The first three songs are testament to the bold template. Opener ‘Byebye, Big Ocean (The End)’ tumbles immediately into action with crushed and distorted guitars over some softly pounding drums. The song’s title – linked to the album’s title – evokes the fierce lapping of waves, while Jen Goma’s angelic vocals float graciously over the length of the ensuing instrumental tumult. This continues on the standout ‘In Love With Useless (The Timeless Geometry In The Tradition of Passing)’, which bursts into life like a bright sunray. What is a giddy and jubilant display of emotion is made even more interesting by the subtle Passion Pit-reminiscent pitch-shifted vocals and the low bass static created at the end. What could have been a simple dream-pop song becomes a dizzying and looping spin through the sheer chaos of love. ASDIG are a band that relies heavily on texture and therefore it matters less what singers Goma and Annie Fredickson actually say as opposed to how they say it. The galloping harmonies are straight out of the 60s and work as augmenting instruments to the songs. Goma’s airy vocals are reminiscent of dream-pop stalwart Liz Frazier and Fredrickson’s wispy vocals recall the swoon of Trish Keenan of Broadcast. Those two talents are brought together on the stunningly sweet ‘Crushin’’ that works as a sweeping shoegaze ballad, similar to My Bloody Valentine’s ‘New You’, broken up by a thrilling guitar solo.

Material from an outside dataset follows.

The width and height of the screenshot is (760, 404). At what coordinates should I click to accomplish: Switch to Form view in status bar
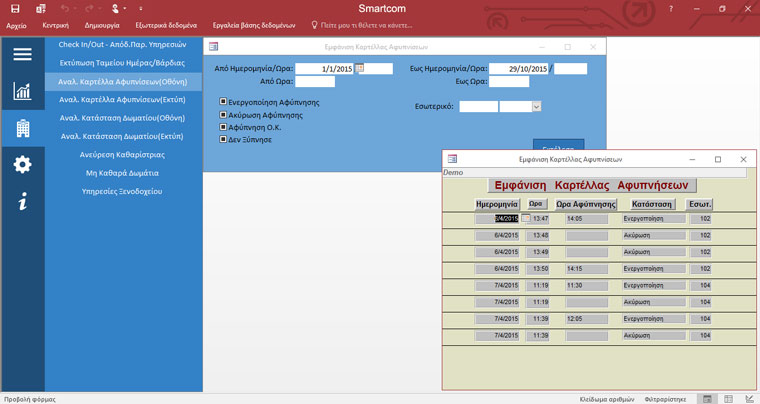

Although the similarities with My Bloody Valentine are clear in the brightly distorted instrumental fuzz, ASDIG often throw in references to other artists. From the big arena rock, U2-style guitars, that cut through ‘Boys Turn Into Girls (Initiation Rites)’ to the glorious R’n’B on ‘Never Nothing (It’s Alright [It’s OK]), that could act as a leftfield cover of a Sugarbabes or All Saints song with the gathering vocals and swelling production. There is even the repurposed folk of ‘The Body, It Bends (ペルセポネが帰ってきた!)’, which careens, with the force of a summer wind, into a warming and fluttering anthem. On penultimate song, ‘Oh, I’m A Wrecker (What To Say To Crazy People)’ which threatens to break into a big 90s alt-rock bruiser before retreating down another warped psychedelic pathway.

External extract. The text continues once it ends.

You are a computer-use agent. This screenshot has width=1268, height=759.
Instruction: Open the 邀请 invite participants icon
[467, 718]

The album closes with the sumptuous and simply titled, ‘Golden Waves’. The synths and frayed electronics blur and muffle the vocals, which are really hiding an excellent JoJo song underneath. It is a fitting and satisfying conclusion to a whirlwind of a lovingly tortured and meticulously built avant-pop album. Despite the success of the album it is obvious that the band have a great knack for gorgeous and bright songwriting and it would be interesting to see the results of an album that allowed those strengths to be brought further into the spotlight as opposed to being hidden behind the kinetic yet impressive production. It would allow the band to explore the depths of their emotions more vividly. However, as the final notes come to a close, the album feels just like the experience of sticking your head out a moving car window, a brave somersault on a trampoline or bombing into the deep-end of a pool: short, simple and not particularly life changing. But in that weightless and fleeting moment, it is no less triumphant.